Tecnologia das criptomoedas é a nova internet, apontam especialistas

Foto: Guilherme Testa

Com capacidade de mudar a forma de interação interpessoal e, principalmente, de negócios, a tecnologia blockchain é apontada por especialistas como a nova internet. É através dela, por exemplo, que são desenvolvidas as criptomoedas.

Apesar de ser mais conhecida no mercado financeiro e também de tecnologia da informação, a tecnologia blockchain é considerada o “futuro”. E pesquisas apontam que, em pouco tempo, ela se expandirá, podendo ser aplicada, inclusive, em transações de alugueis de carro e registros de casamento e imóveis. “O futuro é o blockchain. Essa tecnologia não tem mais volta, agora ela só avança. Muitos especialistas a consideram a nova internet, principalmente por trabalhar com o conteúdo descentralizado”, ressaltou Edelweis Ritt, especialista em blockchain e sócia-fundadora da Triubr, em evento nesta quarta-feira, em Porto Alegre, sobre “Criptomoedas e Blockchain”.

Os painéis – organizados pela Sisnema – discutiram a usabilidade e o alcance do blockchain – considerado inovador por mudar o jeito da internet. A principal novidade trazida pela tecnologia é a descentralização dos dados, que podem ser acessados por todos, além disso o conteúdo se torna imutável, o que garante a segurança da tecnologia. O evento reuniu, nesta quarta-feira, cerca de 230 pessoas, a maioria profissionais da área da tecnologia, e sete especialistas no salão de eventos do Hotel Embaixador, no Centro da cidade.

Segurança

Apesar de o mercado tradicional apontar problemas na nova tecnologia – assim como aconteceu com a internet – os especialistas garantem a segurança do blockchain. A confiabilidade se dá, principalmente, pelos dados serem imutáveis. Para alterar qualquer transação financeira, por exemplo, é preciso permissão de todos que participam da plataforma, o que se torna inviável, já que as pessoas são anônimas.

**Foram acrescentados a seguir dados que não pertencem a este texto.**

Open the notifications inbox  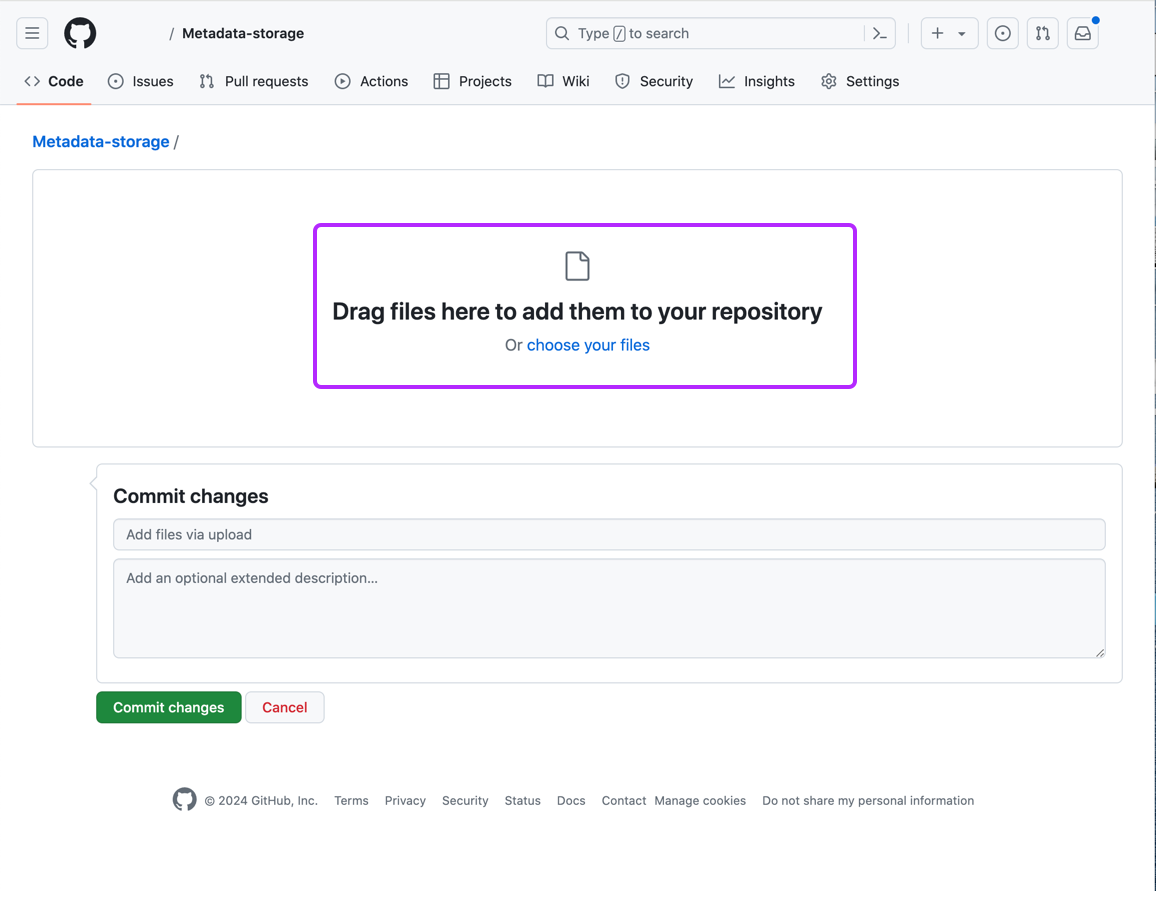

Como exemplo, Edelweis citou uma eleição, em que o voto fosse realizado através da tecnologia blockchain. “Se eu faço um voto público, eu não consigo mais alterar, é praticamente impossível de corromper. E como a contagem de votos também é pública, todos poderiam conferir. A fraude é impossível”, explicou.

Modelos de blockchain

O blockchain tem dois modelos. O mais conhecido é o “não permissionado” por ser o adotado pelas criptomoedas. Neste modelo, todos os usuários têm acesso à plataforma e podem acompanhar as transações financeiras realizadas, por exemplo, em bitcoins. Por ser de acesso livre, os participantes são anônimos e reconhecidos apenas através de códigos. No Brasil, a criptomoeda não é regulamentada, mas, nem por isso, é ilegal.

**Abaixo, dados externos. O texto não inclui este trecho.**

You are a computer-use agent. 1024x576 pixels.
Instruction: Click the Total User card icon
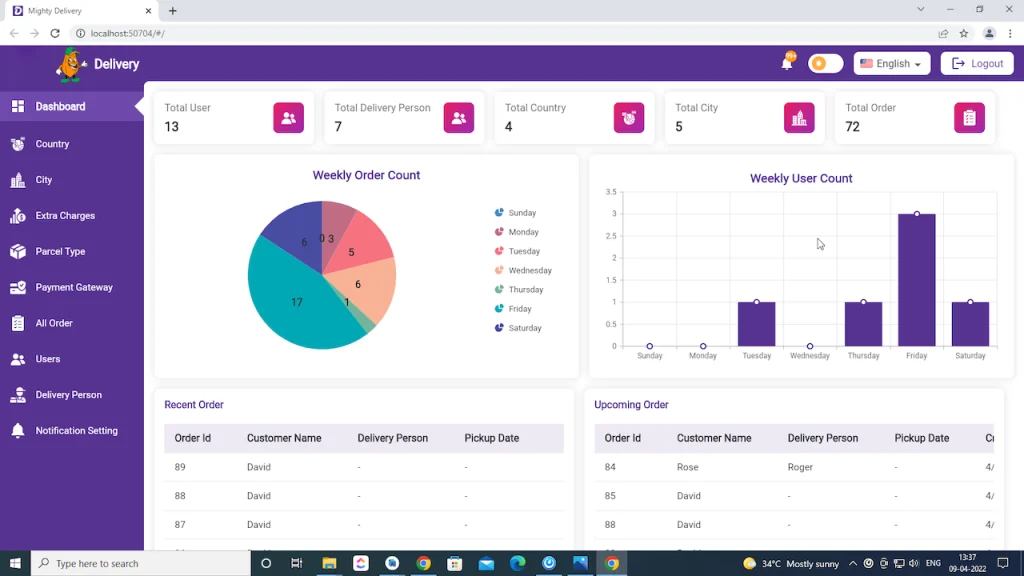[288, 118]
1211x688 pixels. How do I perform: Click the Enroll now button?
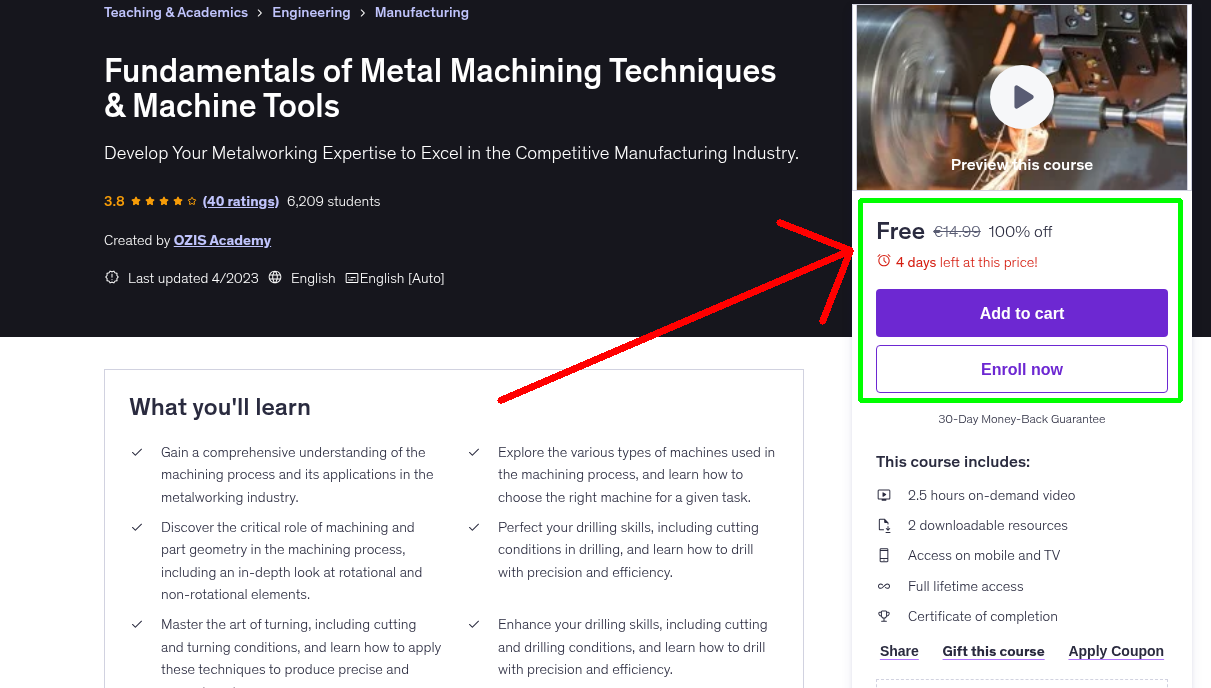1021,369
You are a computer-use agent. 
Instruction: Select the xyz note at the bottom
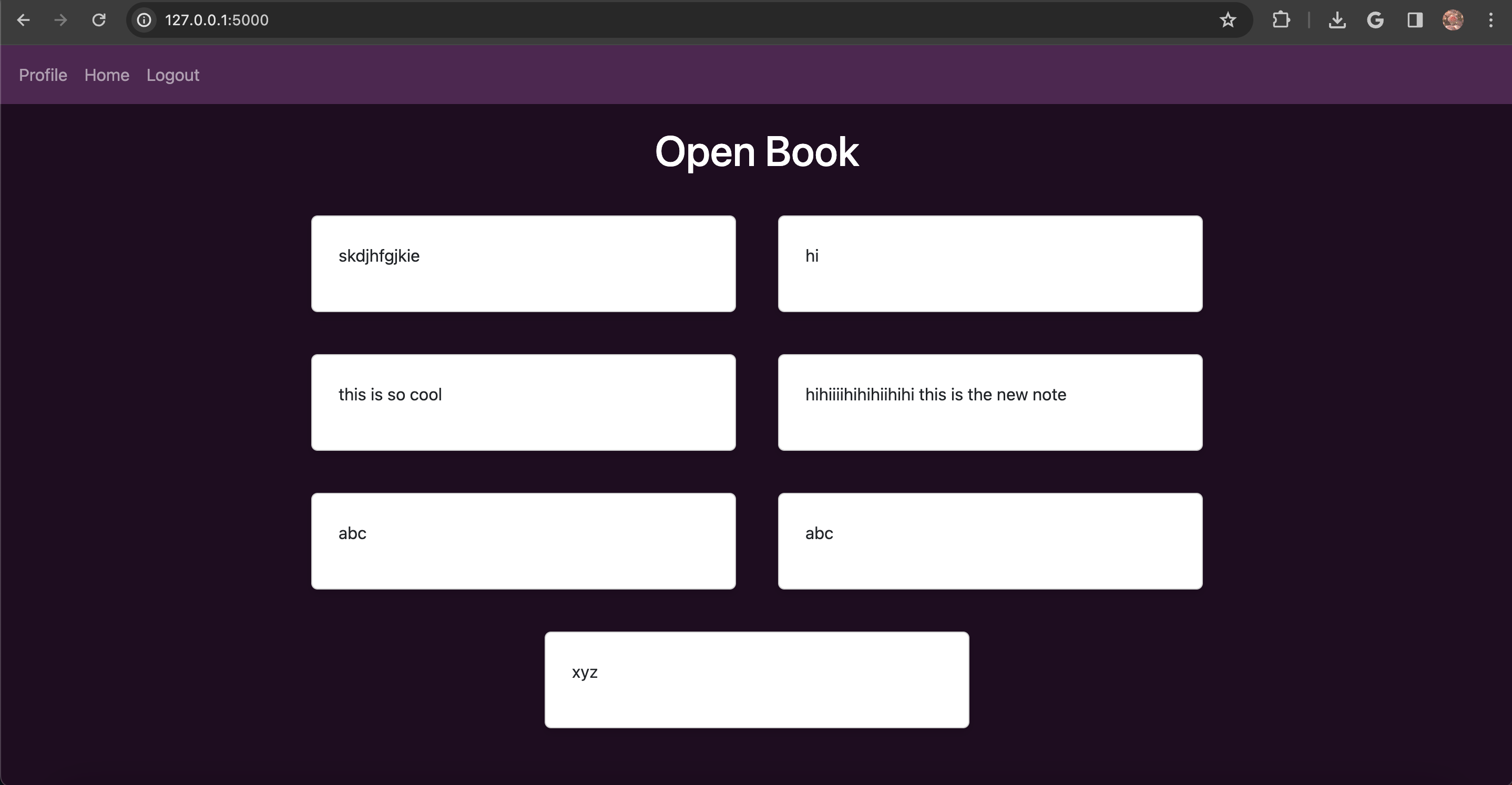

O outro modelo é o “permissionado”, onde só pode participar quem for convidado. O grupo é gerenciado por quem criou e não existe anonimato. O nome e os registros das pessoas aparecem para todos que fazem parte da plataforma.

Oferta inicial de moedas

Junto com a nova tecnologia, vem uma nova forma de investir. De acordo com o engenheiro de software, Eduardo Makiyama, muitas startups captam investimentos para desenvolver produtos através da ICO (sigla que em português significa “oferta inicial de moedas”). “É uma forma popular de financiar projetos. Algumas empresas vendem seus projetos em troca de criptomoedas e a partir daí desenvolvem a ideia”, explicou. “Os investidores estão ganhando mundo”, garantiu o engenheiro.

Integração de negócios

Morador de São Francisco da Califórina, Vitor Loreto, 47 anos, aproveitou a visita a família na Capital gaúcha para participar do evento. Nos Estados Unidos, Loreto tem uma startup relacionada a “internet das coisas”. “Estamos vendo a possibilidade de integrar a tecnologia blockchain com a internet das coisas e ampliar os negócios”, explicou.

Evento

O evento “Criptomoedas e Blockchain” foi organizado pela Sisnema Informática, que atua há 27 anos no mercado. De acordo com a empresa, este é o maior evento do Sul do Brasil sobre o assunto. “É um esforço trazer esse evento, por ser algo inovador”, disse Nei Maldaner, fundador e consultor de tecnologia da Sisnema.

Foto: Guilherme Testa

Os painéis ocorrem durante toda esta quarta-feira, no Hotel Embaixador, no Centro de Porto Alegre. Das 8h às 17h, 230 participantes discutirão sobre tecnologia, aplicação, software e negócios relacionados ao blockchain e também sobre investimentos em criptomoedas.